Lisa Qonita, Senior Vice President People and Culture PT Indosat Ooredoo Hutchison Tbk saat menjadi pembicara di Indonesia Summit 2026, Rabu (17/6/2026) (Dok. IDN Times)
Bagi Indosat, transformasi AI tidak hanya berbicara soal teknologi, tetapi juga membangun budaya yang mendorong setiap orang untuk terus berinovasi.
Oleh karena itu, pemanfaatan AI telah menjadi bagian dari indikator kinerja utama (KPI) yang bersifat mandatory bagi seluruh talent, mulai dari level CEO hingga lini paling bawah.
Tak hanya mendorong pemanfaatan platform AI generatif, Indosat juga mengajak para talent untuk mengembangkan agentic AI, yaitu menciptakan solusi berbasis AI yang dapat menjawab berbagai tantangan sehari-hari di lingkungan kerja.
Lisa Qonita, Senior Vice President People and Culture PT Indosat Ooredoo Hutchison Tbk saat menjadi pembicara di Indonesia Summit 2026, Rabu (17/6/2026) (Dok. IDN Times)

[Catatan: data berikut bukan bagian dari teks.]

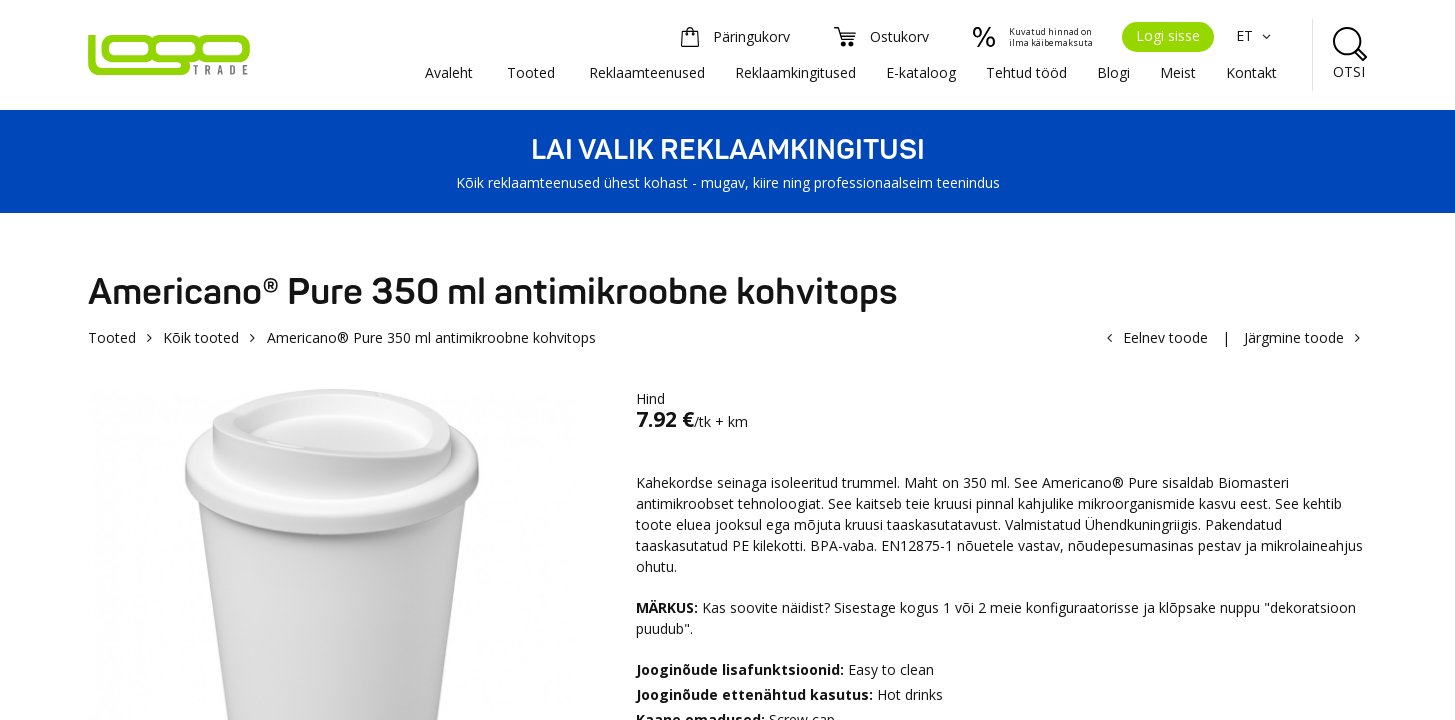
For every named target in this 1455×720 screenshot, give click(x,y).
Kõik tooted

Untuk mendukung hal tersebut, perusahaan menghadirkan pelatihan sesuai tingkat kemahiran sekaligus menciptakan ruang yang aman bagi seluruh talent untuk bereksperimen, termasuk para anak magang.
Dari ekosistem tersebut, lahirlah berbagai inovasi yang dikembangkan secara kolektif, mulai dari alat untuk memprediksi dan menjaga loyalitas pelanggan, mempercepat proses penjualan dan keuangan, hingga chatbot HR yang memudahkan para talent untuk mendapatkan informasi secara mandiri. Menurut Lisa, hal inilah yang pada akhirnya membentuk budaya perusahaan.
“Kalau mereka sudah dibiasakan untuk membuat sesuatu, create sesuatu, kebiasaan yang dilakukan bersama-sama secara kolektif akhirnya menjadi culture. Itulah yang kami bangun melalui people and culture di Indosat,” kata Lisa.